Hasil tes diumumkan pada pertengahan Juli 2002, dari 761 peserta tes yang diterima hanya 396. Kepala Sekolah memanggil semua panitia ke ruangannya. Pak Budi deg-degan, sport jantung! Ia sudah berencana bila anaknya tidak lulus akan disekolahkan di SLTP swasta. Pak Budi meminta ijin kepada atasannya untuk meminjam telefon untuk menanyakan nomor tes anaknya, karena sama sekali ia tidak tahu. Kepala Sekolah menyerahkan daftar hasil tes kepada Pak Budi. Tangannya gemetar, jantungnya berdegup keras, adrenalin terpompa dengan derasnya ke jantungnya. Baris demi baris, tangan Pak Budi mencari nama dan nomor tes anaknya. Baris kesatu tidak ada, kedua tidak ada, ketiga, ..keduapuluh sembilan tidak ada.
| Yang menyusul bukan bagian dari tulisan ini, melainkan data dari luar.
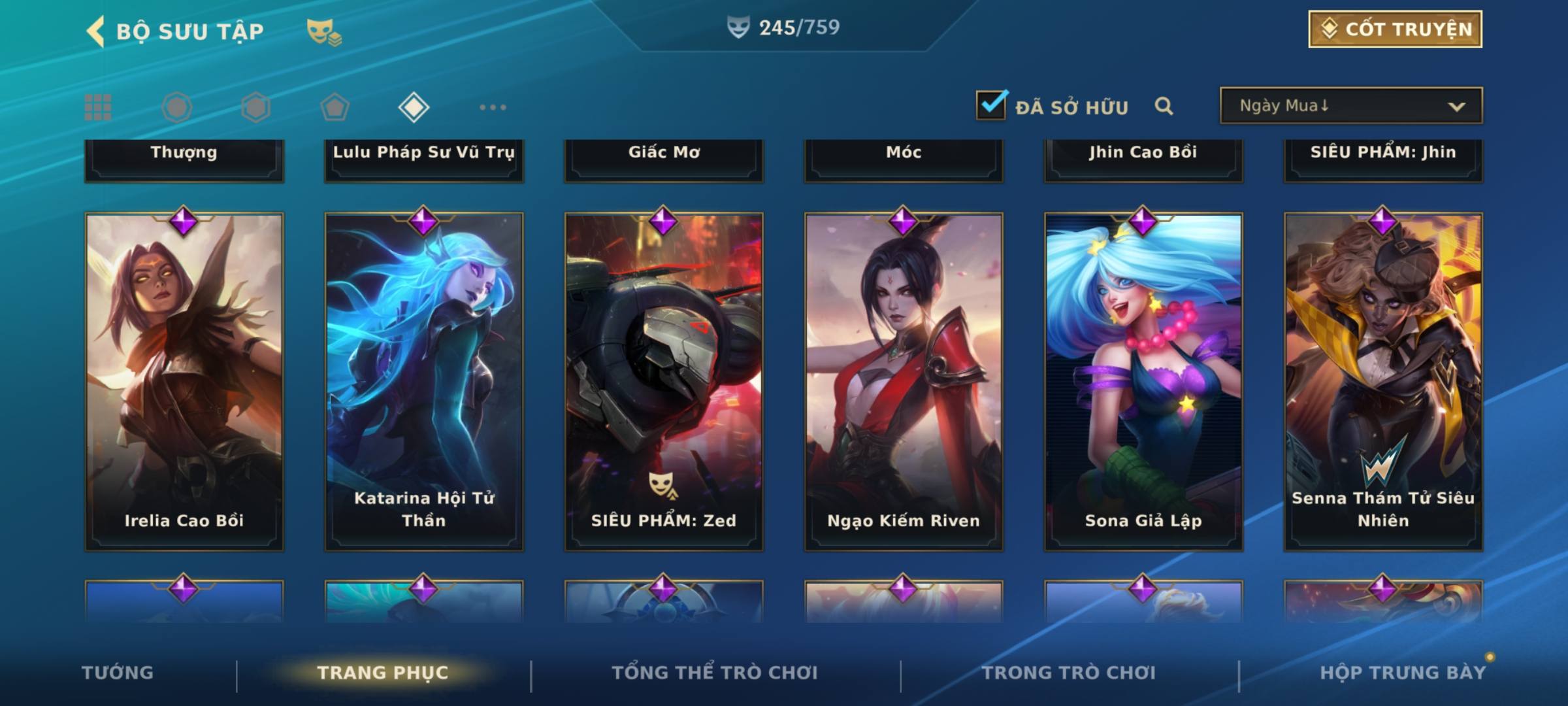1568x706 pixels.
Task: Click the mask and coins icon
Action: [324, 32]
Dan "plong"! Hati Pak Budi lega, ia berteriak dan dengan gemetar mengucap Alhamdulillah! Anaknya masuk dan diterima dan berada pada urutan ketiga puluh. Ia terus mengucap syukur, namun ia tidak ingin memberi tahukan anaknya dahulu. Biarkan anaknya merasakan seperti yang ia rasakan. Ia ingin anaknya tegang dan sport jantung pada waktu menerima hasil tes dari guru SD keesokan harinya. Bahkan isterinya pun tidak ia beri tahu, sampai jam satu malam isterinya mendesak. Tapi ia tak bergemin, kita lihat saja besok, jawabnya pendek.
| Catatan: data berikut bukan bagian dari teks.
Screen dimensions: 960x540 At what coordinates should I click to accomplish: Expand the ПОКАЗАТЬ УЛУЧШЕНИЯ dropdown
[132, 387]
Dari 401 peserta tes yang diterima di SLPTN itu, terdapat 5 orang yang bernilai kembar siam, sama. Tadinya diambil kebijaksanaan bahwa yang akan dipilih adalah peserta yang mempunyai nilai PPKN tertinggi, bila masih sama nilai Agama tertinggi dan seterusnya. Namun ada pendapat bahwa hal itu akan memancing protes dan kecurigaan dari pihak orang tua peserta tes. Akhirnya diputuskan bahwa peserta yang seharusnya 396 orang yang diterima adalah 391 orang. Sedangkan untuk 5 kursi dibiarkan kosong. Pak Budi, ringan melenggang karena berpikir telah berusaha semaksimal mungkin untuk objektif dan mencegah kecurangan. Kalaupun kecurangan masih terjadi, itu bukan kesalahannya dan di luar kekuasaannya?
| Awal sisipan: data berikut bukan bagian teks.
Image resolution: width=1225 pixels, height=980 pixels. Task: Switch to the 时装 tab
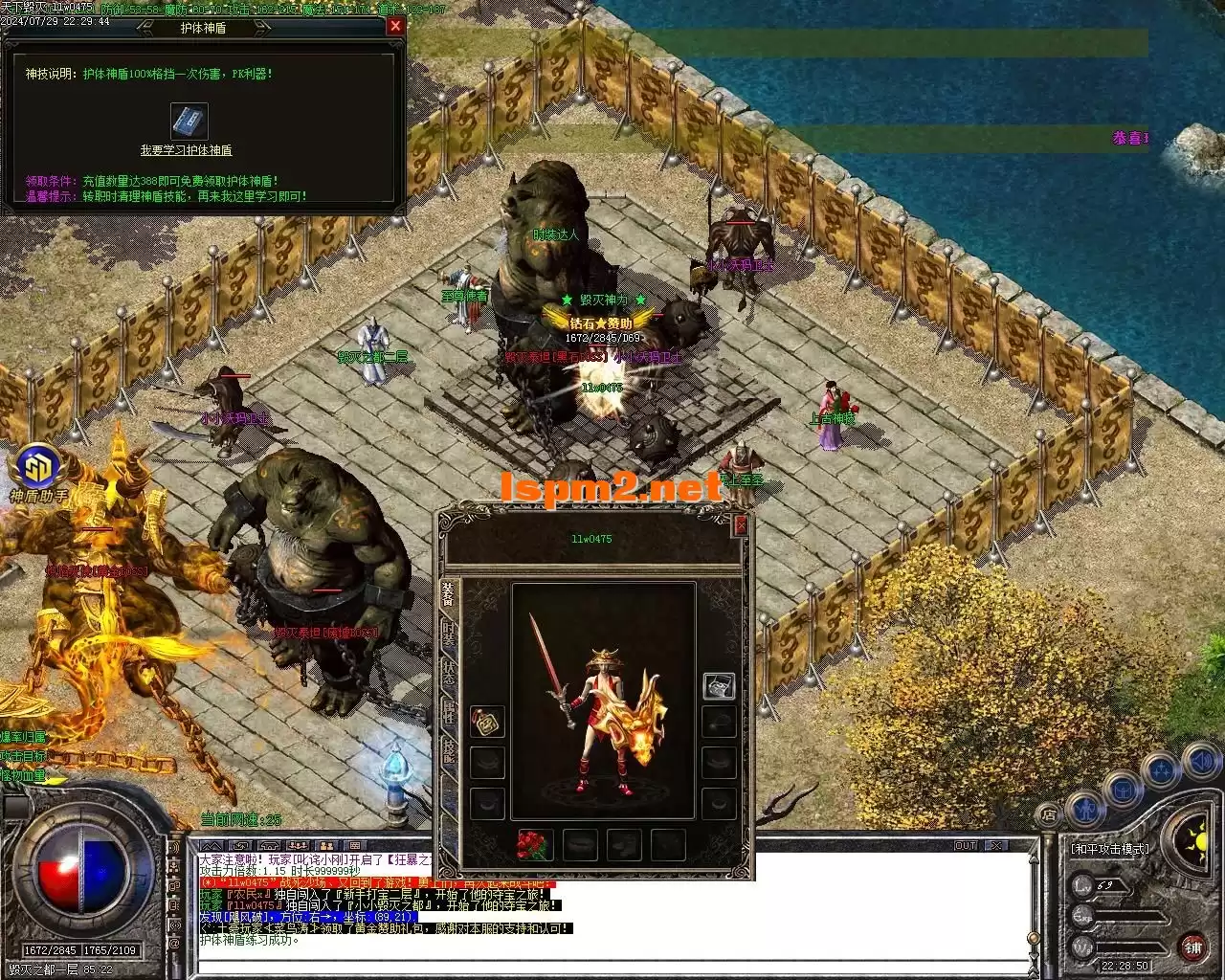pyautogui.click(x=449, y=633)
Memasuki minggu pertama proses belajar mengajar tahun ajaran baru 2009/2010 berlangsung, Pak Budi mulai mendapat berita tidak enak. Bahwa ada peserta yang seharusnya tidak lulus tes, lagi-lagi ada di kelas! Astagfirullah, siapa pelakunya yang telah menghianati 671 orang peserta tes? Karena ingin menemukan kebenaran yang sesungguhnya, ia memanggil siswa yang memang tidak lulus tes tersebut. Ia sadar anak itu tidak bersalah, yang bersalah adalah orang tua dan oknum guru yang memaksa memasukannya. Dan terbongkarlah skandal itu! Ternyata siswa yang masuk melalui jalan belakang tidak satu orang, ada empat orang lain yang masuk dengan jalur ghoib.

Lagi-lagi Pak Budi menghadap Kepala Sekolah, tapi sebelum dia menghadap atasannya tersebut ia dicegat oleh Wakilnya. Dijelaskan bahwa kelima orang tersebut adalah "titipan". Ya, mereka adalah titipan dari yang mulya oknum anggota DPRD partai P, oknum Diknas Kota, oknum wartawan, oknum guru dan satu lagi Wakil Kepala Sekolah itu tidak mau menyebutkan dengan alasan lupa. Pak Budi, mengelus dada dalam pikirannya terbayang 395 orang peserta tes yang hanya orang kebanyakan. Anak rakyat biasa yang orang tuanya tidak mempunyai jabatan, padahal mungkin saja mereka lebih pantas masuk di SLTPN itu daripada mereka yang putera beliau-beliau. Kasihan mungkin mereka harus masuk ke sekolah swasta yang biayanya jelas lebih mahal bahkan mungkin ada diantara mereka yang tidak mampu untuk masuk ke swasta akhirnya tidak melanjutkan. Pak Budi termenung dengan tatapan kosong..

Tiga tahun, ya, tiga tahun! berturut-turut kecurangan demi kecurangan selalu terjadi pada waktu Penerimaan Siswa Baru (PSB) selalu terjadi. Bukan sistem yang harus dirubah, tapi moral dan hati nurani pelaku pendidikan atau orang per orang yang terlibat langsung atau tidak langsung dalam proses penerimaan itu. Sebagus apa pun sistem penerimaan siswa baru yang dilakukan oleh pemerintah tidak akan bisa berjalan dengan baik dan sempurna, bila tanpa dibarengi kebersihan hati dan moral tinggi.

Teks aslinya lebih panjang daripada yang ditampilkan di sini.